British pharmaceutical group AstraZeneca says that, following additional research, it has a “winning formula” for its vaccine against the novel Coronavirus, pending a decision by the UK regulator in the next few days.
“We think we have figured out the winning formula and how to get efficacy that, after two doses, is up there with everybody else,” AstraZeneca Chief Executive Pascal Soriot said in the Sunday Times. He said the vaccine, developed in conjunction with Oxford University, would provide 100% protection against severe forms of COVID-19.
Based on intermediate results for large-scale clinical tests carried out in Britain and Brazil, the British laboratory had announced in November that its vaccine was effective in an average 70% of cases, as against more than 90% for those of Pfizer/BioNTech and Moderna.
That average masked wide disparities between two protocols: 90% effectiveness for volunteers who first received half a dose, then a full dose one month later, but only 62% effectiveness for another group vaccinated with two full doses.
These results had come in for criticism since the injection of the half dose had been due to an error and only a relatively reduced group had followed this protocol. The firm had then announced that its vaccine needed additional study.
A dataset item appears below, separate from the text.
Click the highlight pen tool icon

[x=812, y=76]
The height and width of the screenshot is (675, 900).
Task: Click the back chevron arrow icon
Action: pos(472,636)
The Oxford/AstraZeneca vaccine is eagerly awaited since it is relatively cheap and, unlike the one developed by Pfizer/BioNTech, it does not need to be conserved at -70 degrees, which makes vaccination on a large scale and in senior-citizens’ homes much easier.
The United Kingdom, which in early December became the first Western country to administer doses of the Pfizer/BioNTech vaccine, is counting on this second vaccine to stem surging infections attributed to a new COVID-19 strain.
“So far, we think the vaccine should remain effective,” against the new strain, Soriot said, “but we can’t be sure, so we’re going to test that.”
He added that new versions of the vaccine had been prepared just in case, although his company hoped they would not be needed. “You have to be prepared,” he said.
The UK Government announced on Wednesday that it had submitted a full set of information on the Oxford/AstraZeneca vaccine to the British regulator, MHRA.
According to the British press, the regulator is due to make its decision known in the next few days, with a view to having the injections rolled out from the 4th of January.